## Extracted data
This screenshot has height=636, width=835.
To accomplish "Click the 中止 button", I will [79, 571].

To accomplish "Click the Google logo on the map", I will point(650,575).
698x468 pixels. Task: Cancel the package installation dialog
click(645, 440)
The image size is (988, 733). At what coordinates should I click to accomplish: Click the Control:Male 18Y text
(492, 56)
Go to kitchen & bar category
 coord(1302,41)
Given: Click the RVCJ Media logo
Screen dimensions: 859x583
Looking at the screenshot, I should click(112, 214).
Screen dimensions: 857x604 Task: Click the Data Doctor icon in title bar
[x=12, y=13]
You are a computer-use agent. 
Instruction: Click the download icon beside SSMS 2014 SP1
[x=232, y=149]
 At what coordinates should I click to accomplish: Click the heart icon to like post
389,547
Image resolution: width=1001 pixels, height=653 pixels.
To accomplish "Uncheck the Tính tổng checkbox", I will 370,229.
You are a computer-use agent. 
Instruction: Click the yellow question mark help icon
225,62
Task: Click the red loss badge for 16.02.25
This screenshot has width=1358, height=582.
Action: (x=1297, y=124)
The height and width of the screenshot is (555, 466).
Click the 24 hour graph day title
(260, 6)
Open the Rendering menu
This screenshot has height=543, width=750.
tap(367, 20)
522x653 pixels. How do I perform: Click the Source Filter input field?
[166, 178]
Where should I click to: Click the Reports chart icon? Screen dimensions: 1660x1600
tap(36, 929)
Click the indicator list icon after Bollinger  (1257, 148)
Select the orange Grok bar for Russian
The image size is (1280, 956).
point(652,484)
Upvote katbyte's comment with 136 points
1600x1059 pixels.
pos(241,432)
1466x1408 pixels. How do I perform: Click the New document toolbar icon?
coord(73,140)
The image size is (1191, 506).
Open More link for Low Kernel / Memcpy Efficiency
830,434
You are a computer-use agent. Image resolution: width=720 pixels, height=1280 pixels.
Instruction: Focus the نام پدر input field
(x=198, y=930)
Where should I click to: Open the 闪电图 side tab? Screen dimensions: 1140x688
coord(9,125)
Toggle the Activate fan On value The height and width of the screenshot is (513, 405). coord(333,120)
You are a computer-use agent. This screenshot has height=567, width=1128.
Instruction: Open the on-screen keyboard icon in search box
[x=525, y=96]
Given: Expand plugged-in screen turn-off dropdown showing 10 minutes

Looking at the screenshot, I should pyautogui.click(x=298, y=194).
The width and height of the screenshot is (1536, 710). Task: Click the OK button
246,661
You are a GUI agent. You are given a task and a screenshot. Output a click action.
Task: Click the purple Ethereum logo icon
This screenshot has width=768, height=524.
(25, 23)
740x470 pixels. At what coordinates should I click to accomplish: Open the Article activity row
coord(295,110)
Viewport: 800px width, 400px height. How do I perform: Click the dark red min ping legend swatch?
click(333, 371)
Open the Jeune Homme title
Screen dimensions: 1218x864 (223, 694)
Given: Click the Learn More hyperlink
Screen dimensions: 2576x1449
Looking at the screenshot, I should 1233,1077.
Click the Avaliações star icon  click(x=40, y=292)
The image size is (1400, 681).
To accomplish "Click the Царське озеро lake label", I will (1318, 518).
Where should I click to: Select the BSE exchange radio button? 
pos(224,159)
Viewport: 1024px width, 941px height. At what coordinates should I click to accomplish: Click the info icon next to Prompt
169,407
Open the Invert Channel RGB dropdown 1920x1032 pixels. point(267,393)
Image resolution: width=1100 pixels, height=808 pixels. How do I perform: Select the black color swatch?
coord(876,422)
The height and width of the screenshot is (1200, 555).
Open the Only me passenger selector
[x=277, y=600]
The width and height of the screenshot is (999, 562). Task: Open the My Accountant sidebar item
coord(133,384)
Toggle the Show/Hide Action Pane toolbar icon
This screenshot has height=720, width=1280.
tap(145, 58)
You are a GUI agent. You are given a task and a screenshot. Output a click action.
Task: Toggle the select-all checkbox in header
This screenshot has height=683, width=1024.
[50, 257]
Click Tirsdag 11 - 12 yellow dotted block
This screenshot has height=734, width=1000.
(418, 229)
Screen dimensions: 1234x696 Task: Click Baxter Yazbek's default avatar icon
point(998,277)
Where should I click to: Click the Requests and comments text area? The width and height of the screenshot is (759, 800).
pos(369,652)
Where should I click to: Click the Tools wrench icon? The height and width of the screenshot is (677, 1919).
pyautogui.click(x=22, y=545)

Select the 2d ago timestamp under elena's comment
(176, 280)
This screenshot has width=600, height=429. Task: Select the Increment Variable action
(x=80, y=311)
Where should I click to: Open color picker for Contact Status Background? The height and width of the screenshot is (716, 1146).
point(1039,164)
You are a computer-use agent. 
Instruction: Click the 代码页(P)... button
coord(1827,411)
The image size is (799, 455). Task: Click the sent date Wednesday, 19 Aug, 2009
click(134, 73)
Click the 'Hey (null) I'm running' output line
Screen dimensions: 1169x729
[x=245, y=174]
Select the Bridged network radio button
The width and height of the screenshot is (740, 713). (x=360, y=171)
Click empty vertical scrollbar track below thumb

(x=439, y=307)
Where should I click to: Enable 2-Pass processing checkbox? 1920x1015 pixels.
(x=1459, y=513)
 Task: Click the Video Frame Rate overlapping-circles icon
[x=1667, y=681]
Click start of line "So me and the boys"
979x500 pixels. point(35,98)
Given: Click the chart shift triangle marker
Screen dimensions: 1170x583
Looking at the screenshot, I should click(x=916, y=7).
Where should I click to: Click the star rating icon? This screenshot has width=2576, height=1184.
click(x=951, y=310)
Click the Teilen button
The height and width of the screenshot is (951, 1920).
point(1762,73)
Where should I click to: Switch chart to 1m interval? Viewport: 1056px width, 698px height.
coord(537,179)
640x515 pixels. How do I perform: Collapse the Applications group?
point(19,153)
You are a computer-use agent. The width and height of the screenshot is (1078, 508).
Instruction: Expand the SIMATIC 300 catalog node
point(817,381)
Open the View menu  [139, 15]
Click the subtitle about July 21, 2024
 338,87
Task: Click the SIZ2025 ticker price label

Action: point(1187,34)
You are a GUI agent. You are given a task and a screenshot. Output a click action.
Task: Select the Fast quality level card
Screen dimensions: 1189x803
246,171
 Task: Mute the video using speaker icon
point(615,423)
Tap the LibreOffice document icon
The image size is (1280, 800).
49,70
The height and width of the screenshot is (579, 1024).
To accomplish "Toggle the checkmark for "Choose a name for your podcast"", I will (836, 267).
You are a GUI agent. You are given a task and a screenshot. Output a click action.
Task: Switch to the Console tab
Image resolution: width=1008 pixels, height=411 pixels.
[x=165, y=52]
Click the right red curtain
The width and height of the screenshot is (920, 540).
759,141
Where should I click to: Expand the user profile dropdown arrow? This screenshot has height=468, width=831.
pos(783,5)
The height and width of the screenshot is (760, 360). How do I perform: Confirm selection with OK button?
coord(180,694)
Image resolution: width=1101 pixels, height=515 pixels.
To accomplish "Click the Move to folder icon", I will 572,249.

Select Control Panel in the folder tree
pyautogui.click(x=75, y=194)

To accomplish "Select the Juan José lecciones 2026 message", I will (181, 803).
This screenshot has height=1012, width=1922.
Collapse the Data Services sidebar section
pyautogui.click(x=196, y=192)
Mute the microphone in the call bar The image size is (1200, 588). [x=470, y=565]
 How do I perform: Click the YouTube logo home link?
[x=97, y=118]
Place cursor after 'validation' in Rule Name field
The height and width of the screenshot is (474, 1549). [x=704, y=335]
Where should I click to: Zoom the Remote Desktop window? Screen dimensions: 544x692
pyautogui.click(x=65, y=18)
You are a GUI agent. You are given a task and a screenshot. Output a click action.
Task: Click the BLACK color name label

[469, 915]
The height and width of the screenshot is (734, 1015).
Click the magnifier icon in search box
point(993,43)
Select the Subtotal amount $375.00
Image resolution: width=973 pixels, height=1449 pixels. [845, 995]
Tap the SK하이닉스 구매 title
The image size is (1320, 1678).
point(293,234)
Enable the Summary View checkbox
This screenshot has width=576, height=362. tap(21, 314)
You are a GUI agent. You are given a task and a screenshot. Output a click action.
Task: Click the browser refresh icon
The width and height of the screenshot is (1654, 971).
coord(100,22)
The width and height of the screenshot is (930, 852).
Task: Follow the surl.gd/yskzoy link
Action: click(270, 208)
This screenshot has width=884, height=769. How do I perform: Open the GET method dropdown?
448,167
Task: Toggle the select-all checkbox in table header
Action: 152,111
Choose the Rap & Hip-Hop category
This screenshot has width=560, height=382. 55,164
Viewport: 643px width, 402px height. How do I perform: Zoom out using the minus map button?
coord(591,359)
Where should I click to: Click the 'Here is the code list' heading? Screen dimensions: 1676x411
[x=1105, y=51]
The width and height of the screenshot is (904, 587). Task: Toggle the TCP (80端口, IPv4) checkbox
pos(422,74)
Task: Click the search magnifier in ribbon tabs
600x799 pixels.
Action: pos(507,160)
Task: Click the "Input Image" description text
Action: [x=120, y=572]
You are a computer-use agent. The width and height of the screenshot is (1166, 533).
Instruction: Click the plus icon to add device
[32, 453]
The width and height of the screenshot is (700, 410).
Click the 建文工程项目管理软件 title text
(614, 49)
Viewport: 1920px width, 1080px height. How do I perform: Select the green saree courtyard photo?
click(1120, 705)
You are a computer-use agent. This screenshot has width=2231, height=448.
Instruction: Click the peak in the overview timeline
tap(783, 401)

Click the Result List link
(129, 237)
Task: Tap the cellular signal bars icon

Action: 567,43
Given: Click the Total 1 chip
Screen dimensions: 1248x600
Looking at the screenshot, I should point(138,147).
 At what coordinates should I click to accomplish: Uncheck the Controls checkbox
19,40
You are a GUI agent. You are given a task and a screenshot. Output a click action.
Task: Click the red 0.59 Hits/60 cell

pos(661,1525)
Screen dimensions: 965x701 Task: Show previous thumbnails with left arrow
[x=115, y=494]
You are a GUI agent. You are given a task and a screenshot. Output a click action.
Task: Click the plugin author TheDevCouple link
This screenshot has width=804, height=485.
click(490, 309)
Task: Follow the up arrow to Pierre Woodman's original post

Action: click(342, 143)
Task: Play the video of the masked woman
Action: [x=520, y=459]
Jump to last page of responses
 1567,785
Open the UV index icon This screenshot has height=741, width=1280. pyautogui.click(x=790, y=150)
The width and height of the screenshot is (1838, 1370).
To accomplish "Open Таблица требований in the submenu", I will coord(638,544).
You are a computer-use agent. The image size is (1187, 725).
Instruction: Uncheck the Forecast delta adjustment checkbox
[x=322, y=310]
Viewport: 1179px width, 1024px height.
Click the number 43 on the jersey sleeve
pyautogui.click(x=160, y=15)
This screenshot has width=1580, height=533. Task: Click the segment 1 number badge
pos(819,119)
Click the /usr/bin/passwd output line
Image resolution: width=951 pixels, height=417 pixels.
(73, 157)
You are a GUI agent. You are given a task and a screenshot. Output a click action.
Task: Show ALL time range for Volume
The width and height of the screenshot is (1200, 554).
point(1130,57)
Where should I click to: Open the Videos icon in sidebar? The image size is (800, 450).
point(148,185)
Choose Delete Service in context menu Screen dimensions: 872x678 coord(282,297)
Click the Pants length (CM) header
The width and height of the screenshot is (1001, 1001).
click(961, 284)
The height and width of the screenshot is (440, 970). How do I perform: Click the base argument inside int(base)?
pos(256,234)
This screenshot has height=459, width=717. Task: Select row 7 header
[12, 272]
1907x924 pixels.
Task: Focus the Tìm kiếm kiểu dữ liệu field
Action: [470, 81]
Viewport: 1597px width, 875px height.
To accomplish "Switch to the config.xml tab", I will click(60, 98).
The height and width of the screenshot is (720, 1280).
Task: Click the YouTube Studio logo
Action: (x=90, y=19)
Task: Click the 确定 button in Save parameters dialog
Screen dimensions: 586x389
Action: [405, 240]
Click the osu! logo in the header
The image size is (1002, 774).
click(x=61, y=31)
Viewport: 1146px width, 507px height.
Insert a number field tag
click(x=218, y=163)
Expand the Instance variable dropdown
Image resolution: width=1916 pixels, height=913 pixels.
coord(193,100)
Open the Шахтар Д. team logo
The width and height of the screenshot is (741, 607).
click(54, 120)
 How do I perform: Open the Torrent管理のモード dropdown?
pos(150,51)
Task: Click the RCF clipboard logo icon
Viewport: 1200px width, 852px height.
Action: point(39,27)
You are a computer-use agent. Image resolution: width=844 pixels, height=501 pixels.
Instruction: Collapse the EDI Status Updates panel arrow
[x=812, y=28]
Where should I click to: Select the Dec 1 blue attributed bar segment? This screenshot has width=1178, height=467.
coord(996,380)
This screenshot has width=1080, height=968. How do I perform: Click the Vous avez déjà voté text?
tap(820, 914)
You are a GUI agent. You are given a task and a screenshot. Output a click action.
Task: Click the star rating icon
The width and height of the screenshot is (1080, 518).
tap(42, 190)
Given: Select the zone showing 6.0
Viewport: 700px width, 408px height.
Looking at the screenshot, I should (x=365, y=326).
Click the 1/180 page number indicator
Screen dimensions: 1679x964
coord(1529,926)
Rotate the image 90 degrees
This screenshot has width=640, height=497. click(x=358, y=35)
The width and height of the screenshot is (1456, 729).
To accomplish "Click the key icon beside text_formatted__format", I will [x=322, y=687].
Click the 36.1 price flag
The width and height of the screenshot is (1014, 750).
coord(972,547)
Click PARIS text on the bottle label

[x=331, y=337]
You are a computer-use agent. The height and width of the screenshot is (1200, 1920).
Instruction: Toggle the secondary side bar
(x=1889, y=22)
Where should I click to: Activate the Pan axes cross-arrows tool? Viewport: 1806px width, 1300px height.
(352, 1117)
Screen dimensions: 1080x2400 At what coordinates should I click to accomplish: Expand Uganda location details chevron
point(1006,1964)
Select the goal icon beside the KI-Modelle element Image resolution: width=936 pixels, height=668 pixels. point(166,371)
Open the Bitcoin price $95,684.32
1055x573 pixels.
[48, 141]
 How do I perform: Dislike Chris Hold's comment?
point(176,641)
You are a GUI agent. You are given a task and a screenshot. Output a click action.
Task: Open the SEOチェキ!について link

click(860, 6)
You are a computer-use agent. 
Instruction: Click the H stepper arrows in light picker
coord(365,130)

## Exercise prompt
Give back exactly the lines of the listing above that run from the line with "The image size is (799, 455)." to the line with "The height and width of the screenshot is (579, 1024).", inclusive.

## Reply
The image size is (799, 455). Task: Click the sent date Wednesday, 19 Aug, 2009
click(134, 73)
Click the 'Hey (null) I'm running' output line
Screen dimensions: 1169x729
[x=245, y=174]
Select the Bridged network radio button
The width and height of the screenshot is (740, 713). (x=360, y=171)
Click empty vertical scrollbar track below thumb

(x=439, y=307)
Where should I click to: Enable 2-Pass processing checkbox? 1920x1015 pixels.
(x=1459, y=513)
 Task: Click the Video Frame Rate overlapping-circles icon
[x=1667, y=681]
Click start of line "So me and the boys"
979x500 pixels. point(35,98)
Given: Click the chart shift triangle marker
Screen dimensions: 1170x583
Looking at the screenshot, I should click(x=916, y=7).
Where should I click to: Click the star rating icon? This screenshot has width=2576, height=1184.
click(x=951, y=310)
Click the Teilen button
The height and width of the screenshot is (951, 1920).
point(1762,73)
Where should I click to: Switch chart to 1m interval? Viewport: 1056px width, 698px height.
coord(537,179)
640x515 pixels. How do I perform: Collapse the Applications group?
point(19,153)
You are a computer-use agent. The width and height of the screenshot is (1078, 508).
Instruction: Expand the SIMATIC 300 catalog node
point(817,381)
Open the View menu  [139, 15]
Click the subtitle about July 21, 2024
 338,87
Task: Click the SIZ2025 ticker price label

Action: point(1187,34)
You are a GUI agent. You are given a task and a screenshot. Output a click action.
Task: Select the Fast quality level card
Screen dimensions: 1189x803
246,171
 Task: Mute the video using speaker icon
point(615,423)
Tap the LibreOffice document icon
The image size is (1280, 800).
49,70
The height and width of the screenshot is (579, 1024).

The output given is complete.